One of the most frustrating character types I work with is the stoic. Just the other day I struck up a conversation at the hardware store with one of these folks. His hearing loss was obvious because we were face to face and he was still saying “huh?” I asked him if he was tired of saying “what?” or “huh?” all the time. Turned out he was okay with his poor hearing. He said it was all a part of getting old and he just had to put up with it. Then he related a story about an accident with his garage door and how he still wasn’t recovered from that. I had a chance to talk briefly with his wife as well. It seems that “huh?” and “what?” and “pardon me?” are part of the fabric of their lives, as accepted as the cane he uses and the slow pace they walk.
It doesn’t have to be this way! Hearing aid use has strong associations with better emotional and mental health outcomes. An improved quality of life is available to many if they would just make the effort.
Another stoic I ran into recently was of a different stripe.
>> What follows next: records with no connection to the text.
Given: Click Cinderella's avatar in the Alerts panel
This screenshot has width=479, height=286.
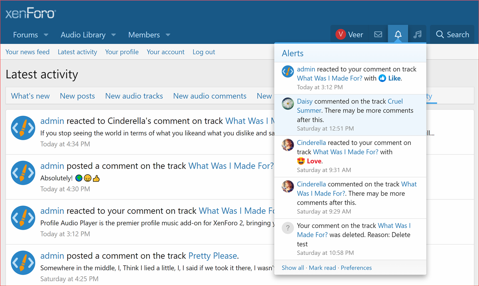Looking at the screenshot, I should (x=287, y=145).
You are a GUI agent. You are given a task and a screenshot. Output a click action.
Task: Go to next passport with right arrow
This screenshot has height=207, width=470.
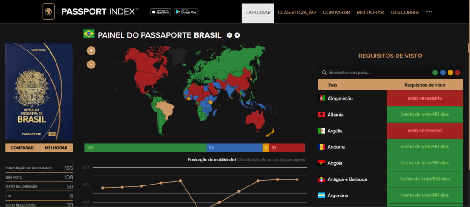[237, 35]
She had “tried a lot of hearing aids” and said that none of them work, that she always had a problem in background noise. She was wearing an off-the-shelf device that you might find advertised in a Sunday supplement for $19.95.
If you are a friend or relative of someone who has given up on their hearing you need to take action! Encourage them to see an audiologist, get tested, and plan their road to better hearing. And make sure that audiologist uses a technique called Real Ear (also known as visible speech or probe microphone measures). Without this measurement you don’t know what the hearing aid is doing.